■ **YOUR GOAL**
Print the complete set of entries exactly.

(Stored data)
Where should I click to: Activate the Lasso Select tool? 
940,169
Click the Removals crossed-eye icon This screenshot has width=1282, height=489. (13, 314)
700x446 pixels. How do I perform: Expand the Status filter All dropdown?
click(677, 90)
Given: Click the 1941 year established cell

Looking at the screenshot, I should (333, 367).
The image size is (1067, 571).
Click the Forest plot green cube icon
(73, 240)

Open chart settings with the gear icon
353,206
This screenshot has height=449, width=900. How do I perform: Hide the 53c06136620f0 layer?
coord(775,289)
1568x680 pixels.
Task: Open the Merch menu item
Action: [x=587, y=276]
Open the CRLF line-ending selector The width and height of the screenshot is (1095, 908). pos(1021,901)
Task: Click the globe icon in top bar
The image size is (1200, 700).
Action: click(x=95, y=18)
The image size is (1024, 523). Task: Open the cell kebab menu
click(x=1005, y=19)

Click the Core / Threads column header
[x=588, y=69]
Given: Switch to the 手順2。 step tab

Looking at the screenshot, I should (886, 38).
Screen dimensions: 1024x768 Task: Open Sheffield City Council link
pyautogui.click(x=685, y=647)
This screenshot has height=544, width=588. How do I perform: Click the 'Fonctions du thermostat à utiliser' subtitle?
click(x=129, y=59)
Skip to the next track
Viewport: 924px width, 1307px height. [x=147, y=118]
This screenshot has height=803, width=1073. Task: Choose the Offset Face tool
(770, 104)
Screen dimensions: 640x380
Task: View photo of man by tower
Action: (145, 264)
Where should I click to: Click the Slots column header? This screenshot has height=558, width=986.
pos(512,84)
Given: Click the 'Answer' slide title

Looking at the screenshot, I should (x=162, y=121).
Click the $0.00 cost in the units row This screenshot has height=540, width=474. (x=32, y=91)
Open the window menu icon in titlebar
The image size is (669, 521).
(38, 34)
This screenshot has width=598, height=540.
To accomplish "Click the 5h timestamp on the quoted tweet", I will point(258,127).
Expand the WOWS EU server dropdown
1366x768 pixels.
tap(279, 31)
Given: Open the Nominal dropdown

■ **TASK RESPONSE**
Where should I click to: Activate the Lasso Select tool? 
940,169
Click the Removals crossed-eye icon This screenshot has width=1282, height=489. (13, 314)
700x446 pixels. How do I perform: Expand the Status filter All dropdown?
click(677, 90)
Given: Click the 1941 year established cell

Looking at the screenshot, I should (333, 367).
The image size is (1067, 571).
Click the Forest plot green cube icon
(73, 240)

Open chart settings with the gear icon
353,206
This screenshot has height=449, width=900. How do I perform: Hide the 53c06136620f0 layer?
coord(775,289)
1568x680 pixels.
Task: Open the Merch menu item
Action: [x=587, y=276]
Open the CRLF line-ending selector The width and height of the screenshot is (1095, 908). pos(1021,901)
Task: Click the globe icon in top bar
The image size is (1200, 700).
Action: click(x=95, y=18)
The image size is (1024, 523). Task: Open the cell kebab menu
click(x=1005, y=19)

Click the Core / Threads column header
[x=588, y=69]
Given: Switch to the 手順2。 step tab

Looking at the screenshot, I should (886, 38).
Screen dimensions: 1024x768 Task: Open Sheffield City Council link
pyautogui.click(x=685, y=647)
This screenshot has height=544, width=588. How do I perform: Click the 'Fonctions du thermostat à utiliser' subtitle?
click(x=129, y=59)
Skip to the next track
Viewport: 924px width, 1307px height. [x=147, y=118]
This screenshot has height=803, width=1073. Task: Choose the Offset Face tool
(770, 104)
Screen dimensions: 640x380
Task: View photo of man by tower
Action: (145, 264)
Where should I click to: Click the Slots column header? This screenshot has height=558, width=986.
pos(512,84)
Given: Click the 'Answer' slide title

Looking at the screenshot, I should (x=162, y=121).
Click the $0.00 cost in the units row This screenshot has height=540, width=474. (x=32, y=91)
Open the window menu icon in titlebar
The image size is (669, 521).
(38, 34)
This screenshot has width=598, height=540.
To accomplish "Click the 5h timestamp on the quoted tweet", I will point(258,127).
Expand the WOWS EU server dropdown
1366x768 pixels.
tap(279, 31)
Given: Open the Nominal dropdown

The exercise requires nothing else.